Los empleados que son elogiados por sus jefes por haber hecho un buen trabajo están un 63% más inspirados y motivados. Parece simple, ¿verdad? Solo hay que prestar atención al comportamiento de los empleados y cuando haya grandes logros de por medio reconocer su mérito. Si es tan fácil, ¿por qué no lo hacemos?

Hay que tener en cuenta qué tipo de jefe somos. Existen los idealistas o diplomáticos. Pero, aunque seas un pragmático o administrador, hay algunos puntos a seguir para reforzar la mejor versión de tus empleados sin necesidad de invertir dinero en ello.

Regla 1: Hacerlo significativo

No es necesario estar constantemente alabando cada acción que los empleados acometan. De hecho, repartir elogios sin sentido puede jugar en tu contra. Si todo el mundo tiene la misma recompensa, la gente ya no lo verá como algo que cuesta conseguir. Matará su deseo de trabajar más duro y disminuirá la confianza en ti como líder.

Regla 2: Ser específico

Muy a menudo, cuando se da un refuerzo positivo no somos lo suficientemente específicos. Se dice: «Oye, gran trabajo en ese informe», lo cual es agradable, pero el empleado no tiene ni idea de qué es exactamente aquello que debe repetir en su siguiente trabajo. «Buen trabajo» no se puede calificar como refuerzo positivo. Con el fin de ser eficaz, el refuerzo positivo debe dar una idea clara de la actuación específica que está siendo elogiado.

Regla 3: Atrápalos en el acto

El refuerzo positivo depende de una conexión mental que asocia la recompensa con el comportamiento deseado. Lo que significa que no se puede almacenar este material y compartirlo en las revisiones anuales o trimestrales con los empleados. Es difícil recordar lo que sucedió hace dos meses, por no hablar de lo que sucedió en los últimos 11 meses. Con el fin de tener un impacto real, el refuerzo positivo tiene que ser entregado en tiempo real. Hay que estar atentos en cada momento y poder captar al empleado trabajando en la manera que nos gusta o haciendo algo que podamos reconocer ahí mismo para que se pueda repetir.

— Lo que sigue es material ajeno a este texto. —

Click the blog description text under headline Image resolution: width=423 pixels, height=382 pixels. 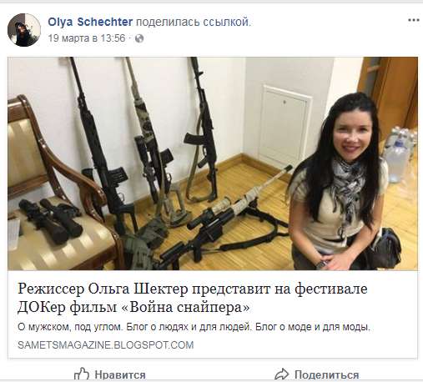[194, 327]
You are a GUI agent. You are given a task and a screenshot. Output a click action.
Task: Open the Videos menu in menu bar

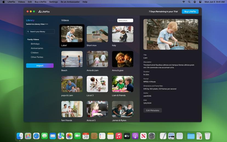click(x=21, y=2)
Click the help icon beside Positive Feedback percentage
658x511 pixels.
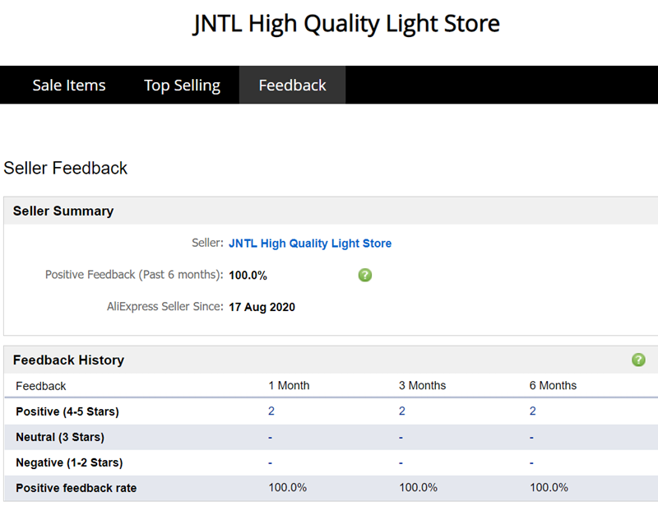(x=365, y=275)
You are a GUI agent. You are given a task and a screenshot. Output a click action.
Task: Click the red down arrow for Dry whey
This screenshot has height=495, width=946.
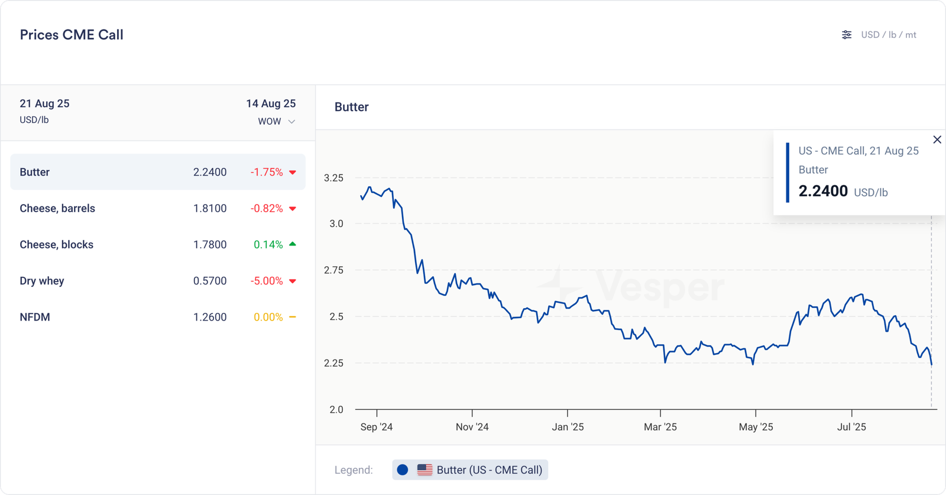pos(293,281)
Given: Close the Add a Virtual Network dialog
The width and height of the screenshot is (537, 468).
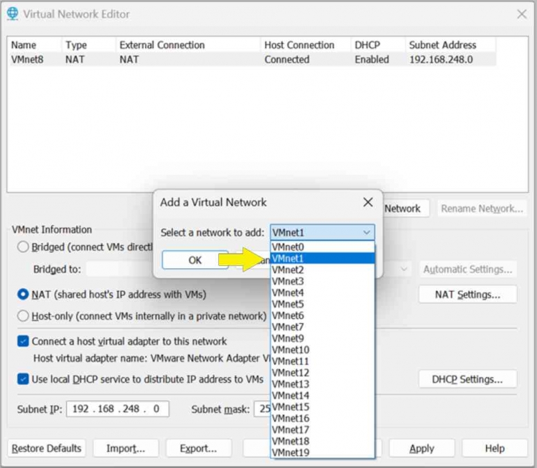Looking at the screenshot, I should click(368, 203).
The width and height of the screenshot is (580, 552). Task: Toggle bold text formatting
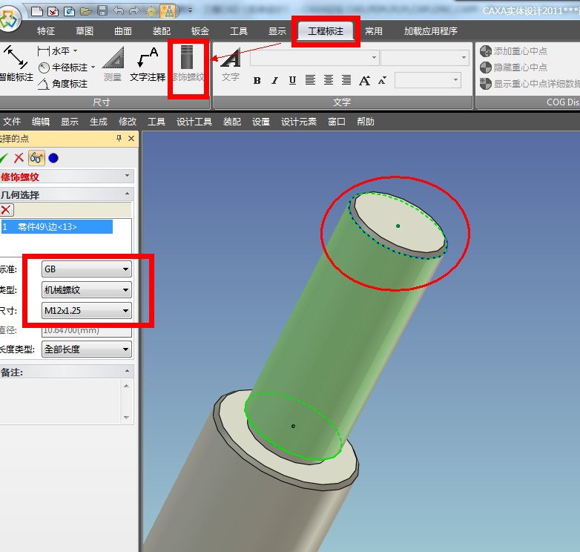coord(257,80)
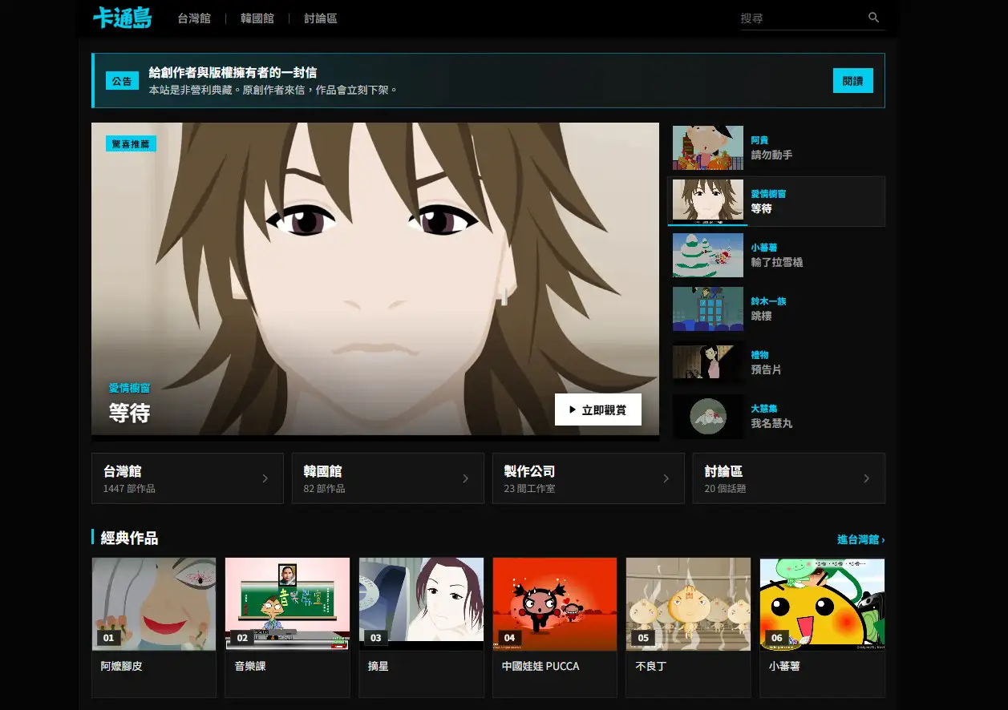Go to 討論區 in the top navigation
Image resolution: width=1008 pixels, height=710 pixels.
[x=321, y=18]
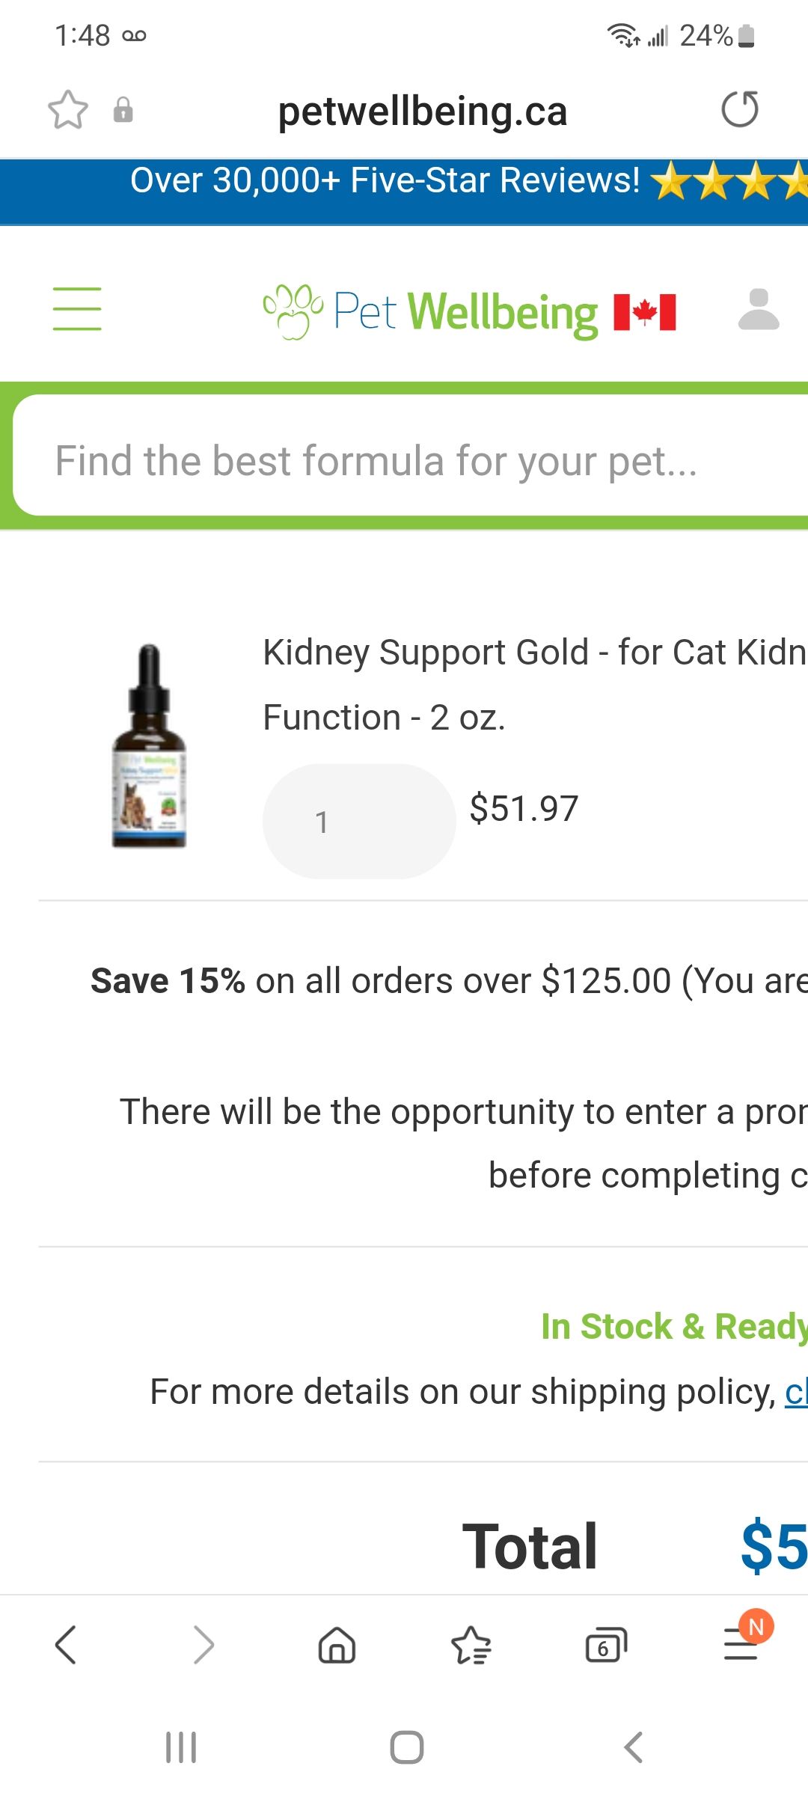This screenshot has width=808, height=1796.
Task: Open Kidney Support Gold bottle thumbnail
Action: click(x=149, y=745)
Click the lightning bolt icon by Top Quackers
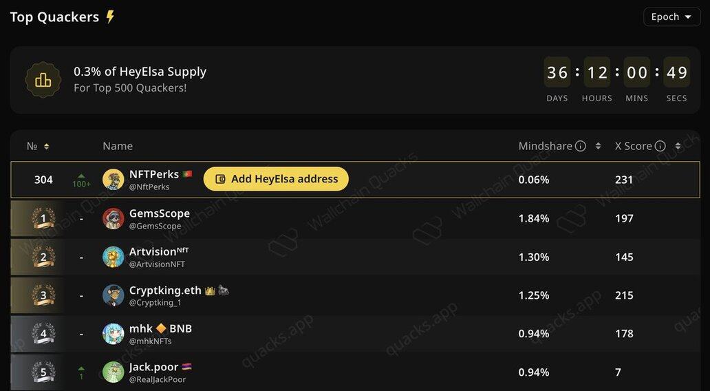 tap(110, 17)
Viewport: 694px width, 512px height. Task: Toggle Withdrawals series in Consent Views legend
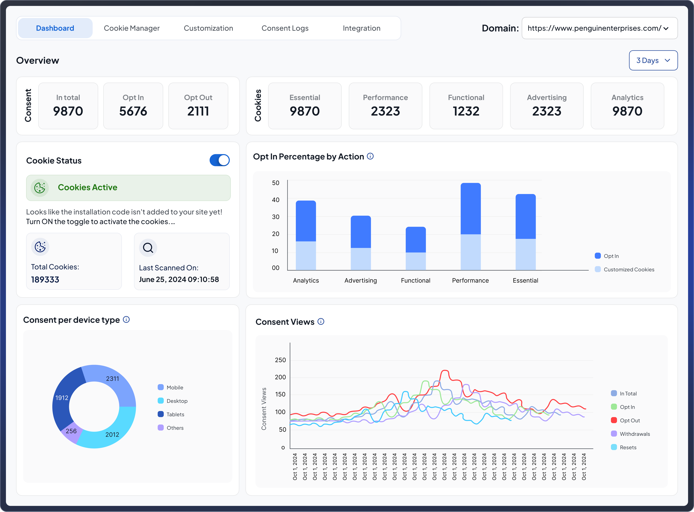click(630, 434)
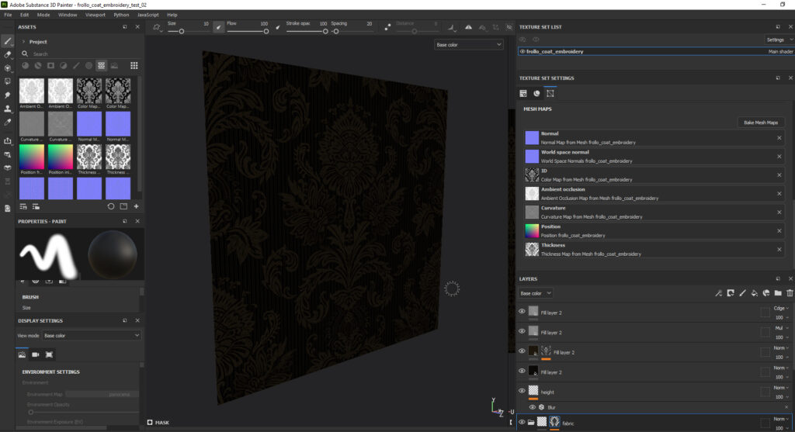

Regla 4: No enturbiar el mensaje con la crítica

Hay un momento concreto para la crítica constructiva y no es cuando se está entregando un mensaje positivo. No se debe exprimir una crítica negativa de evolución o corrección entre las capas de refuerzo positivo. Para empezar la valoración crítica caerá en el olvido, y por otro, el refuerzo positivo no se dirá en el momento adecuado por lo que tampoco será eficaz.